LED照射对培养SW1353细胞MPP-3与MMP-13的影响

在骨关节疾病中,基质金属蛋白酶(matrix metalloproteinase,MMP)对关节软骨缺损的机理扮演着重要的角色。为了进一步明确低强度激光在关节软骨缺损中的治疗作用,应用细胞因子IL-1β与TNF-α刺激培养SW 1353细胞复制炎症细胞模型,观察发光二极管(LED)照射对培养细胞的生存率和死亡率的影响、细胞活性的影响、以及对MMP-3和MMP-13的调节作用。实验结果显示,10μg/L IL-1β与20μg/L TNF-α对培养细胞生存率无明显影响,而细胞活性明显下降(P<0.01),培养液中MMP-3和MMP-13含量明显上升(P<0.01,P<0.05);LED照射后可见与相应的模型组比较细胞死亡率下降(P<0.01)、培养液中MMP-3和MMP-13含量显著性降低在(P<0.01,P<0.05)。研究表明,LED照射对炎症因子刺激的SW 1 353细胞的MMP过多表达具有抑制性作用,可能对于关节软骨缺损性疾病的LED照射治疗起一定的指导意义。

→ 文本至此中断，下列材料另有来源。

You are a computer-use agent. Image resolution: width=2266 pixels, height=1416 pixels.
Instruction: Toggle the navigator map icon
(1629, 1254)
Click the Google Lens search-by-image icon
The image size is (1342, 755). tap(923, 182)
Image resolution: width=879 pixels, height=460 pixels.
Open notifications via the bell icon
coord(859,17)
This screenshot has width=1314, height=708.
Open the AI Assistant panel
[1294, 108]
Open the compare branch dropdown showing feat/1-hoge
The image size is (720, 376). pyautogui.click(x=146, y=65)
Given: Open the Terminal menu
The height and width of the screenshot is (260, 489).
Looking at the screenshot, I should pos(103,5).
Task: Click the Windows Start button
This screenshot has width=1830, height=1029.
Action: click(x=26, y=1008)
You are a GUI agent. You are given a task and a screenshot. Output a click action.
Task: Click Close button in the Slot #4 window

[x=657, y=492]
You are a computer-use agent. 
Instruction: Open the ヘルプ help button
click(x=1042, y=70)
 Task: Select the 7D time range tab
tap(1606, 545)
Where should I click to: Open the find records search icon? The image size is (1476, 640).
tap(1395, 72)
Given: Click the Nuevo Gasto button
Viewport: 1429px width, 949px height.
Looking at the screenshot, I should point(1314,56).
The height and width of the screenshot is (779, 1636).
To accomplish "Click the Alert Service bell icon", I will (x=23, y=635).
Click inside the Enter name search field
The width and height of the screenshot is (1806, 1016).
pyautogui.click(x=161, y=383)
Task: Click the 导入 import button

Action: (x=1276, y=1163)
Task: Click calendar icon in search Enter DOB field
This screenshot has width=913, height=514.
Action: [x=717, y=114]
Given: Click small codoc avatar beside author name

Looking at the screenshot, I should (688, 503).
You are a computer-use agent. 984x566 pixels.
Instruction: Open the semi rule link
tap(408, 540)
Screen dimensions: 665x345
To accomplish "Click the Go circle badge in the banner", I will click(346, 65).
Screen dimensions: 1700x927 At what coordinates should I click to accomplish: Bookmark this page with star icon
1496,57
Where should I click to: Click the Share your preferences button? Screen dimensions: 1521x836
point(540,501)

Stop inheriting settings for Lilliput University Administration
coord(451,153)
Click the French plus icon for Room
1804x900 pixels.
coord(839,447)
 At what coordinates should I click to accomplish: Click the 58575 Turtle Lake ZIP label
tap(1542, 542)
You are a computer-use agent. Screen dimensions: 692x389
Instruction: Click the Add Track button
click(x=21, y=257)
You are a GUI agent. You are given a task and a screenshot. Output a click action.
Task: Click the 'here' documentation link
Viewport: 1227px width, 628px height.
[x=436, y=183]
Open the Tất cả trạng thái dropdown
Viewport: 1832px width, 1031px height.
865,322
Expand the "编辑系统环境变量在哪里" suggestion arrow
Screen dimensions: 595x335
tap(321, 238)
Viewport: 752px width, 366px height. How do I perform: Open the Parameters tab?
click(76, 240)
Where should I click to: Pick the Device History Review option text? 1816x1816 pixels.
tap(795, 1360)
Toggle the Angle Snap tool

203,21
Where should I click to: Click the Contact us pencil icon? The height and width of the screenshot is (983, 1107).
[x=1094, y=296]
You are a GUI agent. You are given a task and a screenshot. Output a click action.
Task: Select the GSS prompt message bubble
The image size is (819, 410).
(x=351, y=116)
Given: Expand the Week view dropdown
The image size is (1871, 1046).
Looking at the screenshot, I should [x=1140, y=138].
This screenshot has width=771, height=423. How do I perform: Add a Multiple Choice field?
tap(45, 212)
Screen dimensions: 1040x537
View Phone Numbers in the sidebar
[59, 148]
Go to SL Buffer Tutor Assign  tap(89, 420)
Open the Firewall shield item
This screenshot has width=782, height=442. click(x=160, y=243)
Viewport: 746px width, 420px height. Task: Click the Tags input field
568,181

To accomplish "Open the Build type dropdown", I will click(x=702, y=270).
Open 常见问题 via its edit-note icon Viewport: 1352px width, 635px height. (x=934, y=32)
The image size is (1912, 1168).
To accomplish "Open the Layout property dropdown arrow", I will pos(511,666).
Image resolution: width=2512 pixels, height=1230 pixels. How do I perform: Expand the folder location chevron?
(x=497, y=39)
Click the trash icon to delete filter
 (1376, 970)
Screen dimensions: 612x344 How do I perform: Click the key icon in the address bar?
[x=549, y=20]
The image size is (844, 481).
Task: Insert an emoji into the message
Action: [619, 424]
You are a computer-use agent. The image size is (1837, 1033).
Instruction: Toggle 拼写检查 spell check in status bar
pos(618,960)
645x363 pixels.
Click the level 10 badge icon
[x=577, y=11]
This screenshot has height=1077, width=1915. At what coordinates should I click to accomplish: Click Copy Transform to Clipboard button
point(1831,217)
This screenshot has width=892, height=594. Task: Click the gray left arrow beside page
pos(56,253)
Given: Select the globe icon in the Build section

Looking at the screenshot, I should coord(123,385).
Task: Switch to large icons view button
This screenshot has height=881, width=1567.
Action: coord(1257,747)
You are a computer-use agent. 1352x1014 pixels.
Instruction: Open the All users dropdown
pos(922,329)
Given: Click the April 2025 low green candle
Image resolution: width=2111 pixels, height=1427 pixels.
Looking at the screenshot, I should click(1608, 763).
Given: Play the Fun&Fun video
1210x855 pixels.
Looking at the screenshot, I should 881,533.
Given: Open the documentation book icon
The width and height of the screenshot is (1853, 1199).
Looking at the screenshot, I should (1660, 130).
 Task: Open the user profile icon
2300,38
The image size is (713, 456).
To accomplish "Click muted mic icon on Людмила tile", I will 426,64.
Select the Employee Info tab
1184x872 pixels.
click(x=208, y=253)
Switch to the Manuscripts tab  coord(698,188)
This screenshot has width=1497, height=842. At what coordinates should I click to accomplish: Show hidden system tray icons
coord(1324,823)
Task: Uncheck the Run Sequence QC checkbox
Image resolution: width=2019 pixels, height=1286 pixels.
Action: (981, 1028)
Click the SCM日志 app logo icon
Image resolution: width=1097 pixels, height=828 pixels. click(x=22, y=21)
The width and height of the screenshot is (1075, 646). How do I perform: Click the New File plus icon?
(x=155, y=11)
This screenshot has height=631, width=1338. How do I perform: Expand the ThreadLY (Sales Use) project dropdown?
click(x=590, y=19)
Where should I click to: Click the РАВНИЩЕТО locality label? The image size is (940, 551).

Effects of LED Irradiation on the Expression of MMP-3 and MMP-13 in the SW1353 Cells in vitro

Matrix metalloproteinase(MMP) plays an active role in remodeling cartilage in osteoarthritic cartilage.To find an effective method of prevention of osteoclasia,this in vitro study focuses on the expression of MMP-3 and MMP-13 in the SW1353 cells by LED irradiation.The human chondrosarcoma cell line SW1353 were stimulated with the proinflammatory cytokine IL-1beta or tumor necrosis factor-alpha(TNF-alpha),and were received the irradiation of LED(632 nm,4 mW/cm2).The cell count was assessed over a 96-hour period by using Trypan blue dye exclusion assay,and the cell activity was evaluated with a Cell Counting Kit-8 Assays.The subsequent expression of MMP-3 and MMP-13 was quantified.The results show that the cultural cell activity was decreased,and the expression of MMP-3 and MMP-13 was increased by being stimulated with IL-1beta or TNF-alpha.After received LED irradiation,the death rate of cultural cell was increased and the expression of MMP-3 and MMP-13 was decreased significantly.The present study concluded that particular LED irradiation stimulates SW1353 cell proliferation activity and inhibit the MMP-3 and MMP-13 enzymatic activity.These findings might be clinically relevant,indicating that the low power laser irradiation treatment is likely to achieve the repair of articular cartilage in clinic.